Prepare properly for exercise — Introduce a new exercise slowly. Be sure to warm up and stretch the calves out thoroughly before starting your workout. Always increase the intensity of your workouts gradually, giving your body time to adapt.
HOW TO RELIEVE HEEL PAIN?
Heel pain can often be addressed effectively with at-home self-care remedies.
Ice — Cold therapy can help reduce heel pain and swelling. It can be especially helpful right after a workout when the heel area may be particularly sore and tender. Apply an ice pack directly to the heel area for up to 20 minutes.
Rest —It’s important to take it easy and allow your heel pain to resolve. You may need to avoid certain types of activity for a while. Consider low-impact sports like swimming and cycling to avoid stressing a painful heel.

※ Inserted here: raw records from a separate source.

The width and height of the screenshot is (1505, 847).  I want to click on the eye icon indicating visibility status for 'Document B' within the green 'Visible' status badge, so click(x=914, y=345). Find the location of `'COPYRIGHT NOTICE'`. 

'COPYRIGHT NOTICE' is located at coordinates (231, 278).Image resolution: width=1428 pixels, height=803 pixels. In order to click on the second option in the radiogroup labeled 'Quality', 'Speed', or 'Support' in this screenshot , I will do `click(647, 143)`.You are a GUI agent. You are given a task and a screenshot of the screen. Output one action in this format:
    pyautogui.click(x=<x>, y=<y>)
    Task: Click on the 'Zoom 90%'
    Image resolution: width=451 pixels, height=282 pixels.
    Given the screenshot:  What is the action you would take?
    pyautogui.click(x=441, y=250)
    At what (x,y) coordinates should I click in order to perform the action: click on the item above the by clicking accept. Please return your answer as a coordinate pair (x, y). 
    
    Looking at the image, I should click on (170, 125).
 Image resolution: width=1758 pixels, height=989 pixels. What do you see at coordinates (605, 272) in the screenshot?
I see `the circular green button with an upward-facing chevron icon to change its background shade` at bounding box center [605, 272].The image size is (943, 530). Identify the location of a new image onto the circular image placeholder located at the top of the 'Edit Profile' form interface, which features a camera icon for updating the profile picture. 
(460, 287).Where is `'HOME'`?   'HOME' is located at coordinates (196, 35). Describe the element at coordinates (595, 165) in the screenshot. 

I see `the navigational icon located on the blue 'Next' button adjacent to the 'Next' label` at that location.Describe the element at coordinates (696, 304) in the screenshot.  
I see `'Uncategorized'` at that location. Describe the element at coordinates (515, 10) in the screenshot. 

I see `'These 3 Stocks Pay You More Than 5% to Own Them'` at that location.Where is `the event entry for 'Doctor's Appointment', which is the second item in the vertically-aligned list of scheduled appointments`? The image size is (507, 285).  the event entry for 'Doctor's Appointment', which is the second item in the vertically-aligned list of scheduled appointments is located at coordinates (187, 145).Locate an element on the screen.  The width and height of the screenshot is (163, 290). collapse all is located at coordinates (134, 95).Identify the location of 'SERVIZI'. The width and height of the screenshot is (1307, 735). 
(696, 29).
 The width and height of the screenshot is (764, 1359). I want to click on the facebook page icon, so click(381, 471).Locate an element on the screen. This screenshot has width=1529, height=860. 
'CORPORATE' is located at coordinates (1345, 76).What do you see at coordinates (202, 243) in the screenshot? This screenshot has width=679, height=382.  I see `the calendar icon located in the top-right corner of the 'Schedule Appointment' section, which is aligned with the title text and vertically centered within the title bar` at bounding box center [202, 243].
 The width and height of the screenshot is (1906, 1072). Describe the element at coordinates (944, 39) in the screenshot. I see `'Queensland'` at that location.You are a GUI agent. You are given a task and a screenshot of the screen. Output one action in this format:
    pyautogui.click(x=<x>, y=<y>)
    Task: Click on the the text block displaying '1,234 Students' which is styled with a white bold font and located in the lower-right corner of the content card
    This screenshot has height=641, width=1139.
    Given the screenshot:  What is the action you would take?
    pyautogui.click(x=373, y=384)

Stretching and strengthening — Exercises geared at stretching and strengthening specific muscles in the lower leg may help provide relief from heel pain. Ask a physical therapist for guidance.
Pain relievers — Over-the-counter pain relievers can reduce heel pain. Aspirin, ibuprofen and naproxen can also help with inflammation.
Heel inserts — If heel pain is making it uncomfortable to walk, consider placing heel inserts in your shoes.Dr. Scholl’s® Massaging Gel® Heel Cups cradle and cushion tender heels with Massaging Gel® technology. These heel cups are designed to absorb painful shock while preventing shoe rubbing and slippage that can irritate and cause pain in the back of the heel.
See your doctor if you have severe heel pain or if your heel pain doesn’t improve with at-home remedies. Some conditions that cause heel pain require medical attention.